Copertina e scheda del libro qui

Questo brano,  tratto dal libro  “Polvere di stelle”, di Stefano Bordiglioni, edito da  Einaudi Ragazzi, è presente nel libro di lettura adottato dalla mia classe.

Quando lo lessi, prima di proporlo agli alunni, mi emozionai non poco. Rimasi, però, un attimo perplessa pensando ai miei bambini di dieci anni, alcuni parecchio agitati e  turbolenti,  e tutti già con le tipiche, difficili caratteristiche preadolescenziali. Che ne avrebbero pensato di un brano così dolce, lieve e poetico? Chissà che smorfie e sorrisetti maliziosi…

Quanto mi sbagliavo! Le emozioni non hanno età.

L’altra mattina dissi agli alunni che avrebbero ascoltato una bella lettura e, nel leggerla, misi tutta me stessa.  Nella classe scese il silenzio più totale  sin dalle prime battute e quando finii di leggere, inaspettato e spontaneo, partì  l’ applauso della classe.  A grande richiesta, e con piacere,  dovetti leggere “Polvere di stelle” tre volte di seguito e mi accorsi anche di occhietti lucidi.

-Vi è piaciuta, vero?

-Tantissimo, maestra! E’ troppo bella! Leggila ancora!

-No, sarete voi a leggerla, invece, alla vostra mamma per la sua festa. Vedrete che le piacerà. Esercitatevi bene, dando la giusta intonazione, con le dovute pause e domenica, prima di consegnare il vostro biglietto alla mamma, leggerete questo brano ad alta voce proprio a lei.

-La mamma si emozionerà!

L’indomani, pur non avendo lettura, erano tutti con il libro aperto e si esercitavano a leggere. Così li ho ascoltati con attenzione e sono stati eccellenti. Alcuni ne avevano anche memorizzato delle parti.

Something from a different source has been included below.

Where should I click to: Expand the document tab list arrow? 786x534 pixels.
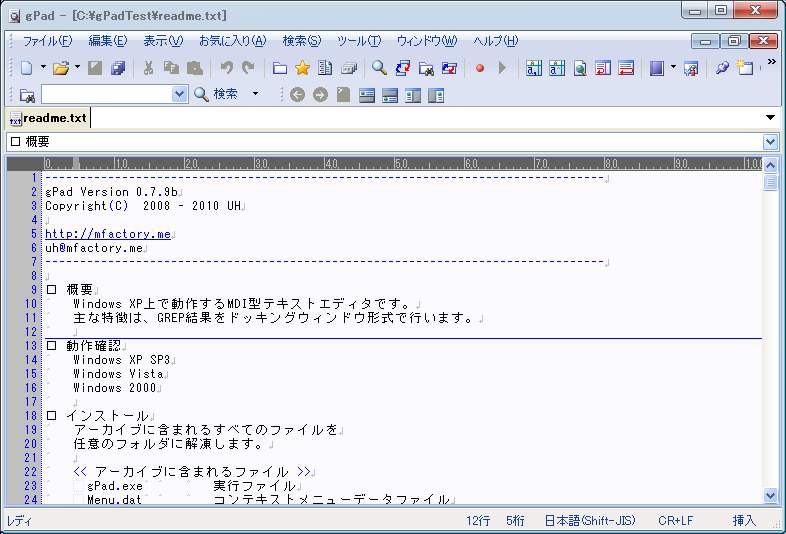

-Ma ditemi, perché questo brano vi è così tanto piaciuto?

-Perché parla della mamma. -Perché è a due voci. -Perché è dolce. -Perché è scritto bene. -Perché parla del mistero della nascita. -Perché siamo delle stars, wow!

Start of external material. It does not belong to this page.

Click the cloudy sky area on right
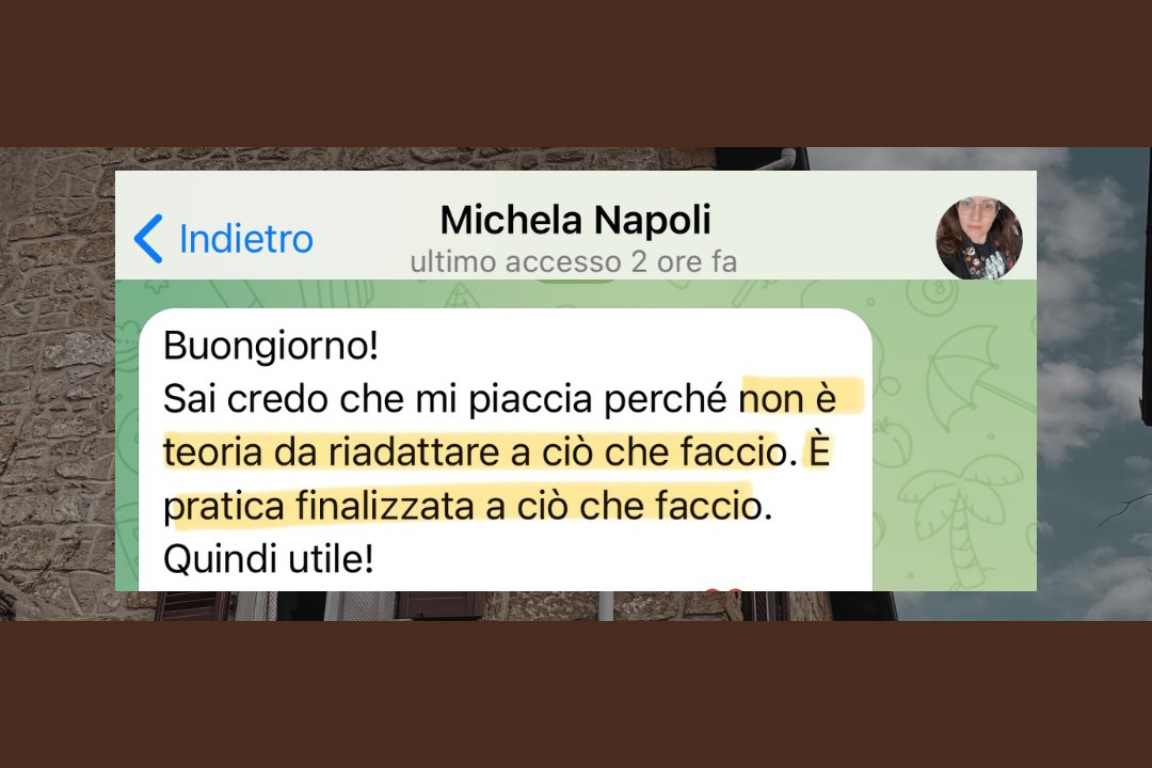The height and width of the screenshot is (768, 1152). pos(1095,382)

-Vero, ma vi è piaciuto solo per questo? Perché in molti vi siete così tanto emozionati?

Interviene il più pestifero e distrattone della classe: -Maestra, mi è piaciuto perché parla di noi bambini e mi sono emozionato perché mi ha fatto capire che mamma e papà mi hanno desiderato.

Continua Lucia: –Sì, anche io mi sono sentita  desiderata, voluta, cercata.

Conclude Sofia: –Non siamo nati per sbaglio. Siamo nati dall’amore di quella  scala. Però, chissà che fatica hanno fatto mamma e papà per tenere ferma quella scala così lunga!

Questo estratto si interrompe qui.